A red team is a team of highly skilled professional with extended and varied skills (e.g. think about “Mission: Impossible”) acting has the opponents, challenging your plans, your controls, your security governance, your people. As a red team, we must think and behave as the “bad guys”. The goal is to emulate the critical thinking of your “official” security teams. To achieve that, we challenge all the false assumptions that makes you vulnerable. We spot all the weaknesses and find creative ways to exploit the slightest vulnerability. As will any skilled attacker do. (Luckily, they are not all that good)

The question that came to me while discussing a red team exercise with a customer was this one: Are red team exercise close enough to reality?

gun

For sure, we are not as real as the criminal organization targeting you. We could be, as we have the skills, but we have something that makes a huge difference: ethics, rules. A red team as boundaries. Even if we take it to the most realistic level, a red team exercise will never lead us to threaten someone’s family, or its life or even to kill someone. We won’t blow a building to cover our tracks. We won’t release the ultimate virus to wipe all data. Unfortunately, criminals don’t have such boundaries.
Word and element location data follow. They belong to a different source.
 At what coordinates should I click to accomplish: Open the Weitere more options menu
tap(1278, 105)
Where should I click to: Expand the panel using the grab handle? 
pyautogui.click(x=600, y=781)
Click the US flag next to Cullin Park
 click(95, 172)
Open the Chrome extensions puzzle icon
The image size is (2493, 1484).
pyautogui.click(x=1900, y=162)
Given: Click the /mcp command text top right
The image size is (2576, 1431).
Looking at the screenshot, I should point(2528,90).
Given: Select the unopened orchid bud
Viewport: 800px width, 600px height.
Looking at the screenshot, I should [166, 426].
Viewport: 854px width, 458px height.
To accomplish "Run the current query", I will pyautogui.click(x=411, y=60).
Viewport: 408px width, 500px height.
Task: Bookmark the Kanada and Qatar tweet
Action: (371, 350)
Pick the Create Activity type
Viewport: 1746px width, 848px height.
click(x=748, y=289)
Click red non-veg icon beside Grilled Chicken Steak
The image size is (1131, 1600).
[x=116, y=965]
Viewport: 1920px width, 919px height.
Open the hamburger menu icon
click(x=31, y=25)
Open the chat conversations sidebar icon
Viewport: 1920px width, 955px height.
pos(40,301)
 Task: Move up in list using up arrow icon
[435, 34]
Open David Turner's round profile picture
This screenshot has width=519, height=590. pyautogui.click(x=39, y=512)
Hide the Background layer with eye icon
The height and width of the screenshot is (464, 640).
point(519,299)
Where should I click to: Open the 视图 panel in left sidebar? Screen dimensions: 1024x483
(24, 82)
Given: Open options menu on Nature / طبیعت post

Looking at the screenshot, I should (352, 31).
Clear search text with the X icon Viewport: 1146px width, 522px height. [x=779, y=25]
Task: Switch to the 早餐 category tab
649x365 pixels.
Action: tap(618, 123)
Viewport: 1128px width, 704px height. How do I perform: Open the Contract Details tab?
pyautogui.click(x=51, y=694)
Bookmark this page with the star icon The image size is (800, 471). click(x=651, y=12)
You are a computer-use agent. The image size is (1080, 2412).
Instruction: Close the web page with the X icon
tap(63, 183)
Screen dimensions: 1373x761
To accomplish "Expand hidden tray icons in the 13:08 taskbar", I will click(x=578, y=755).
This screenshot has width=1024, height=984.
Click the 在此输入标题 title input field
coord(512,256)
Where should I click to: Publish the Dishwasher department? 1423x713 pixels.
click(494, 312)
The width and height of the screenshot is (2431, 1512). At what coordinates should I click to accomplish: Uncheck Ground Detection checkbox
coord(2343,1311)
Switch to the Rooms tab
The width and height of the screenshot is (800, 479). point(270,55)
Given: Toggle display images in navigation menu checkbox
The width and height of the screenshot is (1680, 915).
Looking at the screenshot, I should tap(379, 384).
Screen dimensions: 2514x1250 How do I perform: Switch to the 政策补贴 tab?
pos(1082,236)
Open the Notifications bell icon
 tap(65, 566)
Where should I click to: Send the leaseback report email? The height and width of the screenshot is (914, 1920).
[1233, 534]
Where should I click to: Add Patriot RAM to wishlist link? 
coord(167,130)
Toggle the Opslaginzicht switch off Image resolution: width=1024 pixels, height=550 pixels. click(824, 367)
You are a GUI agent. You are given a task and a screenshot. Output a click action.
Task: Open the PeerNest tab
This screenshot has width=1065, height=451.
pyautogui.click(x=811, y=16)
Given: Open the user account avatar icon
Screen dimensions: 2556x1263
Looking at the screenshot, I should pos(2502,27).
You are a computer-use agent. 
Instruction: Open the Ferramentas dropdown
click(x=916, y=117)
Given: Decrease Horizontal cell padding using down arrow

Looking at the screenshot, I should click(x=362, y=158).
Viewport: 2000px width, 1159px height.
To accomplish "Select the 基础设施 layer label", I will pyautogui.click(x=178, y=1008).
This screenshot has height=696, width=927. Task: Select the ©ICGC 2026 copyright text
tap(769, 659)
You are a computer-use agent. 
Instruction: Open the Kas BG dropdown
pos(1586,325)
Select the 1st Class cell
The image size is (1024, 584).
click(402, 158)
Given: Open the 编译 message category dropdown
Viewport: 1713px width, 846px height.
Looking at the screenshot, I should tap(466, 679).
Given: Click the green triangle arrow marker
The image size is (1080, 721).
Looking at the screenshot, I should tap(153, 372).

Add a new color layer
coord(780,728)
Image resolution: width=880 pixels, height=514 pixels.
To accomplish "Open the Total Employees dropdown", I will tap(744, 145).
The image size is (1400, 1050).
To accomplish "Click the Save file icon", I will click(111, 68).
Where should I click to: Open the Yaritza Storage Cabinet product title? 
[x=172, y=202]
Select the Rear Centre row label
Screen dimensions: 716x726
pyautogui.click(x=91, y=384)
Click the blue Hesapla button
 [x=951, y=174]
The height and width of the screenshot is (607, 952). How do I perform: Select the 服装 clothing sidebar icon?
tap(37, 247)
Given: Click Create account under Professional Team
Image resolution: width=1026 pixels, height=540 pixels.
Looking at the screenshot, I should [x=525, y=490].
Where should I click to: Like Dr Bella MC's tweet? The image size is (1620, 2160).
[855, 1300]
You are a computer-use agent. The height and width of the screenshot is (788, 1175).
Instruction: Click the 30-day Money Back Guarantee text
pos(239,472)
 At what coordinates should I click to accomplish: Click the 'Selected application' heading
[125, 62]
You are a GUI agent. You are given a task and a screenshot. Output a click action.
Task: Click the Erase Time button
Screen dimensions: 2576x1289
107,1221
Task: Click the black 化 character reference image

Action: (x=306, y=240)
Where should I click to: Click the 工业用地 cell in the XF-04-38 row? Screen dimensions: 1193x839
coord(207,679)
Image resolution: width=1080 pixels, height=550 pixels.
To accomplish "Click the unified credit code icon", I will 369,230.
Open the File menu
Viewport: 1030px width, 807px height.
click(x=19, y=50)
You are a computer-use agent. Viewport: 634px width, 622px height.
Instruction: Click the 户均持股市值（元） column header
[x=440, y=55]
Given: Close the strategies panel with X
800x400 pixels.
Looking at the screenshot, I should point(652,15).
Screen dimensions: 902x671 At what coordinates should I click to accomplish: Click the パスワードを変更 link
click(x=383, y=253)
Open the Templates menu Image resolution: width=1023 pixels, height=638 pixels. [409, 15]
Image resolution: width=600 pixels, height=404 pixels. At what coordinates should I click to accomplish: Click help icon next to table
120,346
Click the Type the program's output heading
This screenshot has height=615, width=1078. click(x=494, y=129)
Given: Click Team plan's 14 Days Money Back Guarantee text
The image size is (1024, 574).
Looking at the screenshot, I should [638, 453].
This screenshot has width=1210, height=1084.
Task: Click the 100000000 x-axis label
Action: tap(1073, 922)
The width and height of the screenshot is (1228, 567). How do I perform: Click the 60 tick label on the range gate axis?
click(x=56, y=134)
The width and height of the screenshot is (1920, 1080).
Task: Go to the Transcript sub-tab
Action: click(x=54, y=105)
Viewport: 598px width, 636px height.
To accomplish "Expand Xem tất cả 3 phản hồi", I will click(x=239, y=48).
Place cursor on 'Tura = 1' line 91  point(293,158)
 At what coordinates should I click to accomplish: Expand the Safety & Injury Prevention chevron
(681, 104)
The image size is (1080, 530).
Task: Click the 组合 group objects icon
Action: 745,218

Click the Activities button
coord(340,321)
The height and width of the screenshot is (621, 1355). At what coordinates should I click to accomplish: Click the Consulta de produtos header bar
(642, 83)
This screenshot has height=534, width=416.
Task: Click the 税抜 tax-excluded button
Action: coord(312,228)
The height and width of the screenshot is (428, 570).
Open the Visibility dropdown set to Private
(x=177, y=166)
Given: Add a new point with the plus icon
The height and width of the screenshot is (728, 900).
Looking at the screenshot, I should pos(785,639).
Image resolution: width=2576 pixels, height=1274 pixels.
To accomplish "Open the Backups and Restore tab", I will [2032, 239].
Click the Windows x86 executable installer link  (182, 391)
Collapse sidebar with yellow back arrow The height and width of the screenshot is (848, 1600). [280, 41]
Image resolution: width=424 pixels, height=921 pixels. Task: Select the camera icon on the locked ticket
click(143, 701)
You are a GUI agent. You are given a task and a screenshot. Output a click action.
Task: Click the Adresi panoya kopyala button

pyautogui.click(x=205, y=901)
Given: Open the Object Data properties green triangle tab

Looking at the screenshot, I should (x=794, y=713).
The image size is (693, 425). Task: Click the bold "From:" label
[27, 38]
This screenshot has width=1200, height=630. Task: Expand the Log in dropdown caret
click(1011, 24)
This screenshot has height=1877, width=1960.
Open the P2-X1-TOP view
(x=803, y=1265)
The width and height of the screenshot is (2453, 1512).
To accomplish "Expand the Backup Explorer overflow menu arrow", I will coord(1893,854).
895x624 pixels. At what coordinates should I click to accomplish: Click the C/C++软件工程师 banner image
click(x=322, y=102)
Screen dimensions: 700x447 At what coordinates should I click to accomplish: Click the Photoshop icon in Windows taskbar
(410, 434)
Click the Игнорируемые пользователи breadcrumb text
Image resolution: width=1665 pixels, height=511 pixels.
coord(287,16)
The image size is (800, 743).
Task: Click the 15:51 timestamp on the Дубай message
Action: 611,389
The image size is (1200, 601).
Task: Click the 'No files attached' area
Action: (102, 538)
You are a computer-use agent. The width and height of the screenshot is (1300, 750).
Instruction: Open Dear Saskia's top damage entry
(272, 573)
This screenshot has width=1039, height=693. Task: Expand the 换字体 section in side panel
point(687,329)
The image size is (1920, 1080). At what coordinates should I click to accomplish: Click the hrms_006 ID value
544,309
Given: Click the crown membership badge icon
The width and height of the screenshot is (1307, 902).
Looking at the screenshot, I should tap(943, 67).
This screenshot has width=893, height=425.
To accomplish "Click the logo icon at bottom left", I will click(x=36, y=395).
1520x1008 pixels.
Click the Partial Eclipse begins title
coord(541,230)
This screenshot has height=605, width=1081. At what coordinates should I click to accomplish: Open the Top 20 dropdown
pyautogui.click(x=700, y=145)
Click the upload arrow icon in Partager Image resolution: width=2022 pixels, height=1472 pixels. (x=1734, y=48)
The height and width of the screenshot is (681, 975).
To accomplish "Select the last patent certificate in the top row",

Our client told me that the red team was not supposed to use information that would have been provided in confidence. While red teams exercises are often “black hat” exercises (meaning, we start with just a few information on the target), it is never impossible that attackers have an inside knowledge of your organization. Seriously, in real life, there is no rules. If there is enough return on investment, criminal organizations will spend a lot of money to get your crown jewels, lot of time and means. They will use any technique: blackmailing, kidnapping, bribery, infiltration. The colleague next to you could be working for a criminal organization, posing as a good guy, even as a security specialist. How would you know?

The latest incidents reported in the press involving banks or the SWIFT network mentioned takes in tens of millions: 21, 80 or even 120 millions Euro of booty for these heists. Quite a motivation isn’t it? How much will you be ready to invest to get such reward?

Cyber criminality generate approximately a trillion USD every year. 1000 billions! Law enforcements and security firms around the world reports that group of hackers and criminals are now working together to reach bigger targets with higher stakes. Imagine that an organization that get 1/1.000 of the worldwide revenue might have 1 billion USD of money for its operation. That’s a lot of cash. People get killed for less.

So, no, our red team exercises are not as real as they could be but it is likely close enough to achieve its primary goal: challenge your team and organization to make it better. Red team exercises won’t provide assurance nor will it cover all your weaknesses but it will for sure stimulate your teams to achieve their best.